MATERIALS AND METHODS: Between January 1998 and March 1999, 17 patients with anorectal fistula underwent endoanal ultrasonography and magnetic resonance imaging for preoperative assessment. The types of fistula and abscess formation were evaluated, and the findings compared with those obtained during surgery.
RESULT: The overall accordance of anorectal fistula was 76% (13 of 17 cases) on ultrasonography and 94% (16 of 17 cases) on magnetic resonance imaging. According to the findings of EUSG, the accordance of each type of anorectal fistula was as follows: transphineteric, 92% (11 of 12 cases); suprasphinteric, 33% (1 of 3); and extrasphincteric, 50% (1 of 2), while for EMRI, the respective figures were 100% (12 of 12 cases), 67% (2 of 3), and 100% (2 of 2).

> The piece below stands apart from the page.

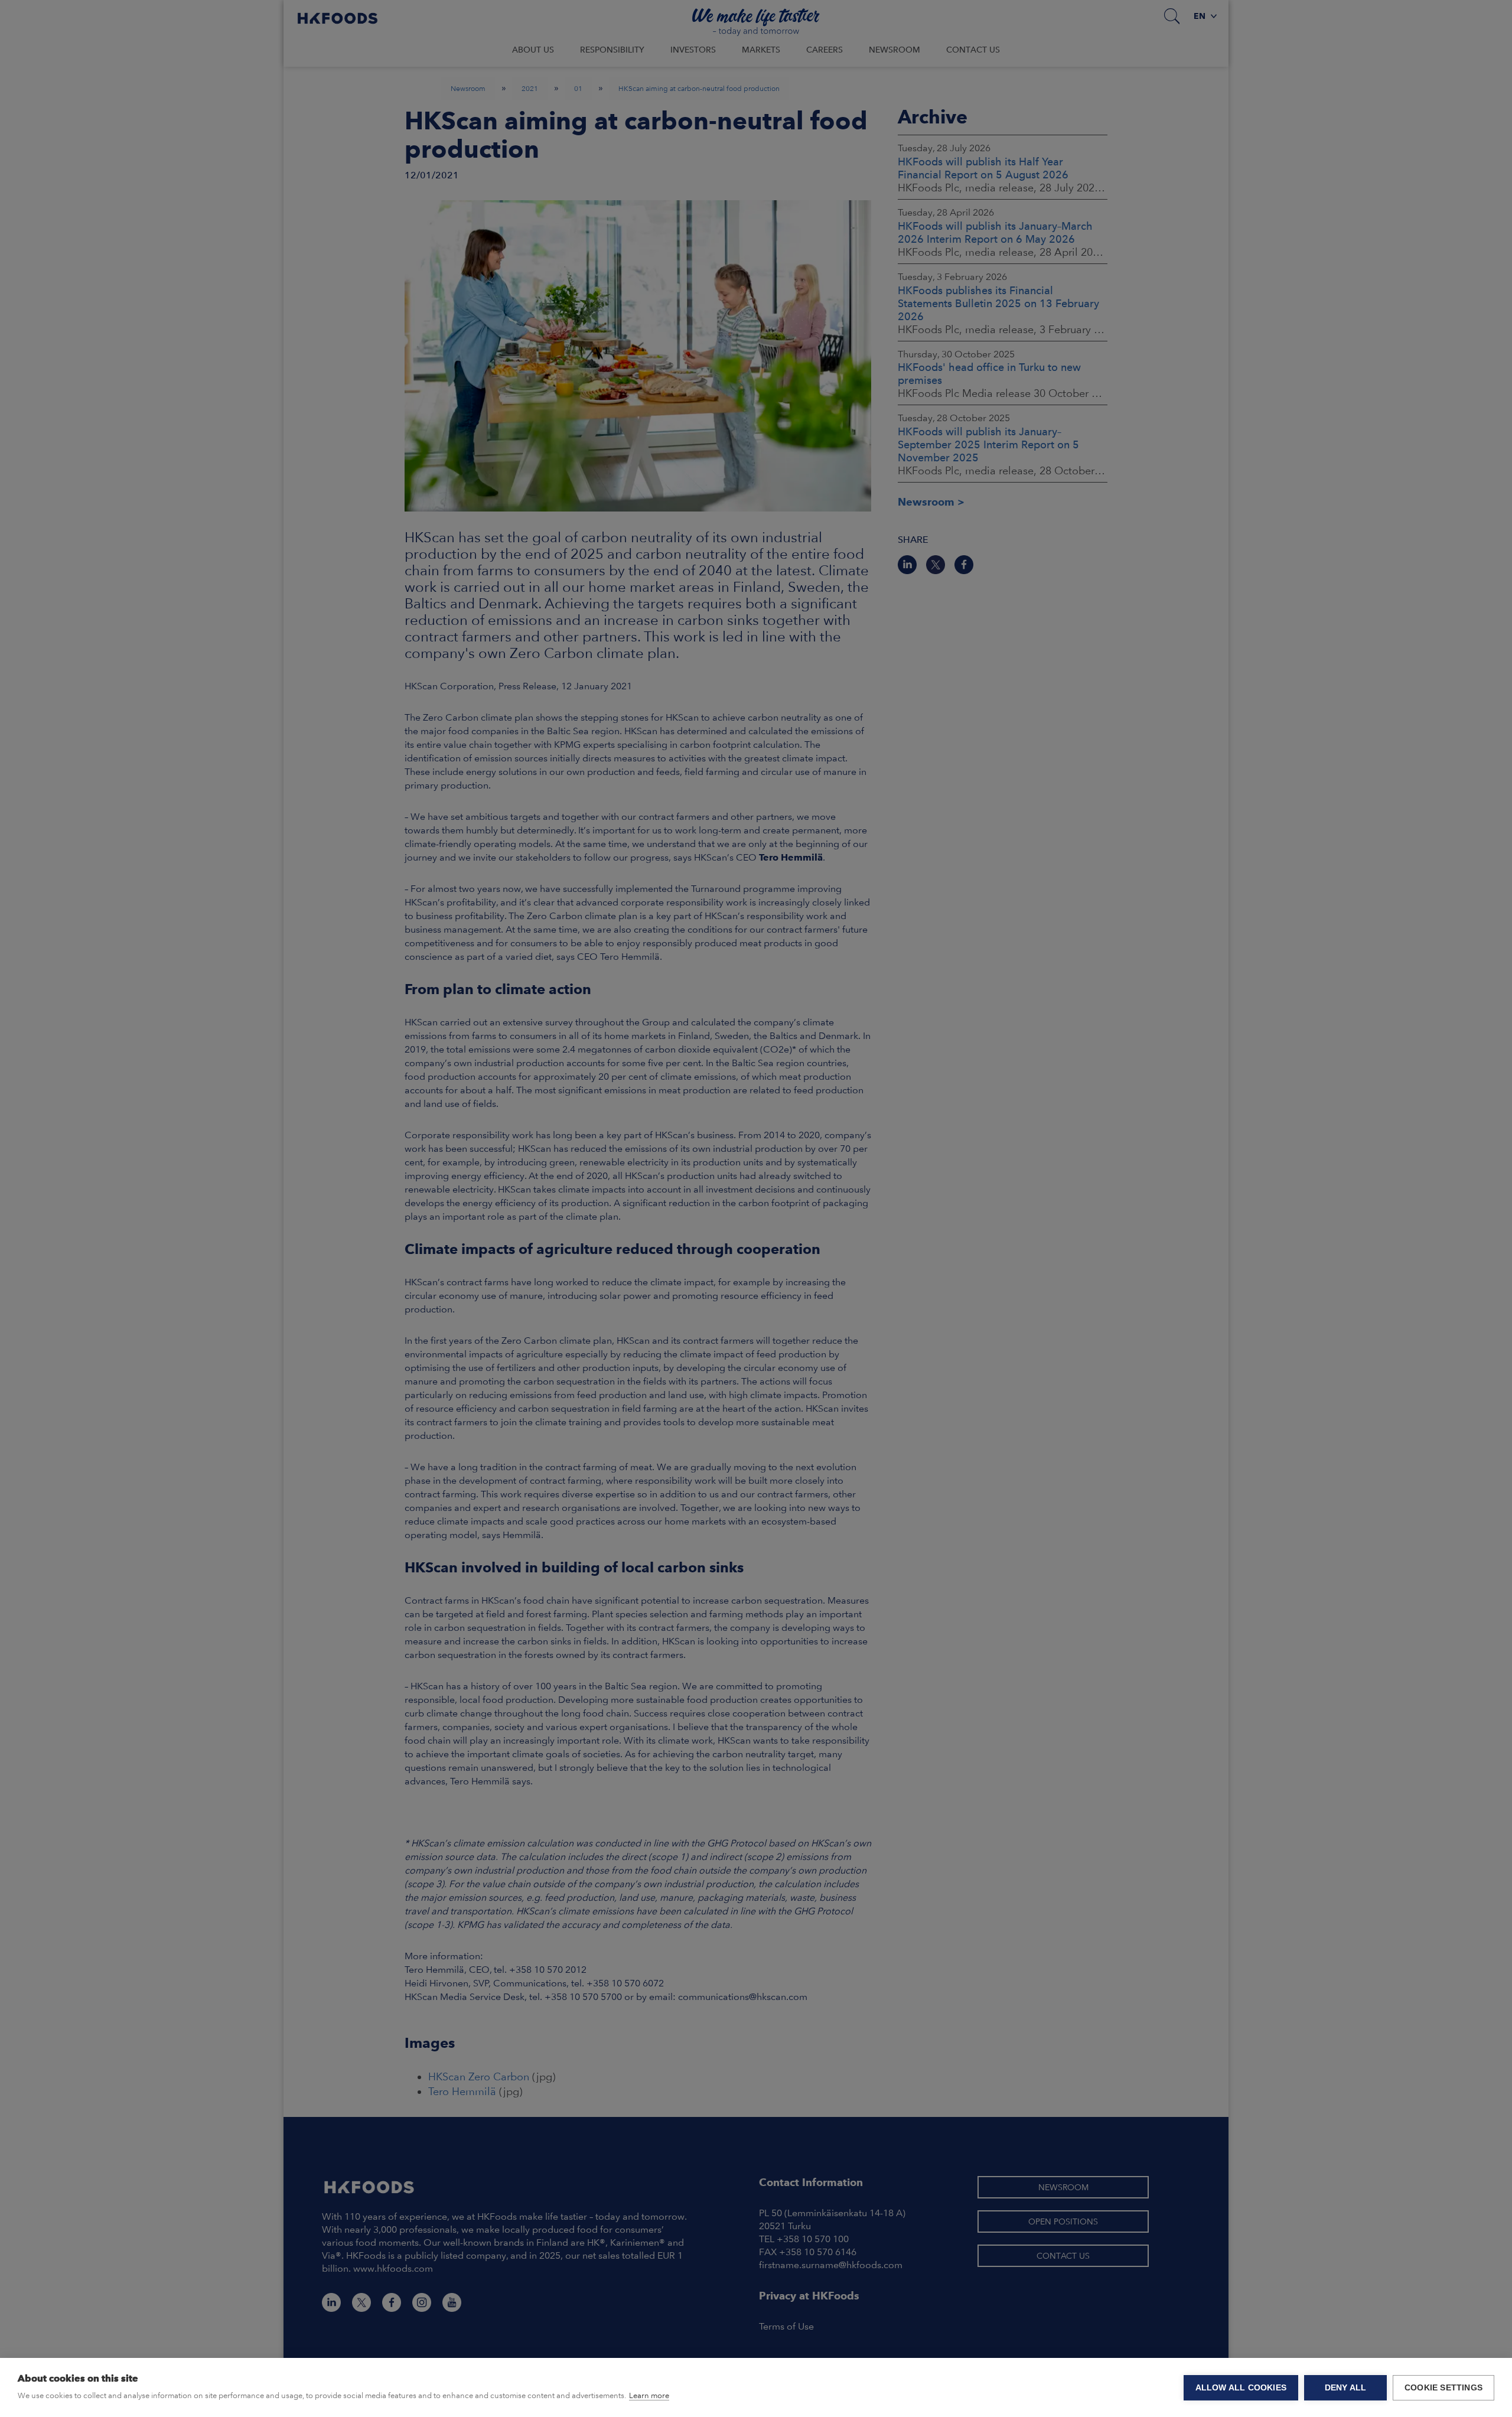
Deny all (1346, 2387)
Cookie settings (1443, 2387)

An analysis of reproducibility using kappa value showed that overall concordance between endoanal ultrasonography and surgery(K=0.820) as well as between endoanal MRI and surgery (K=0.866), was very close.
CONCLUSION: For the evaluation of anorectal fistula, preoperative endoanal magnetic resonance imaging was more accurate and informative than endoanal ultrasonography.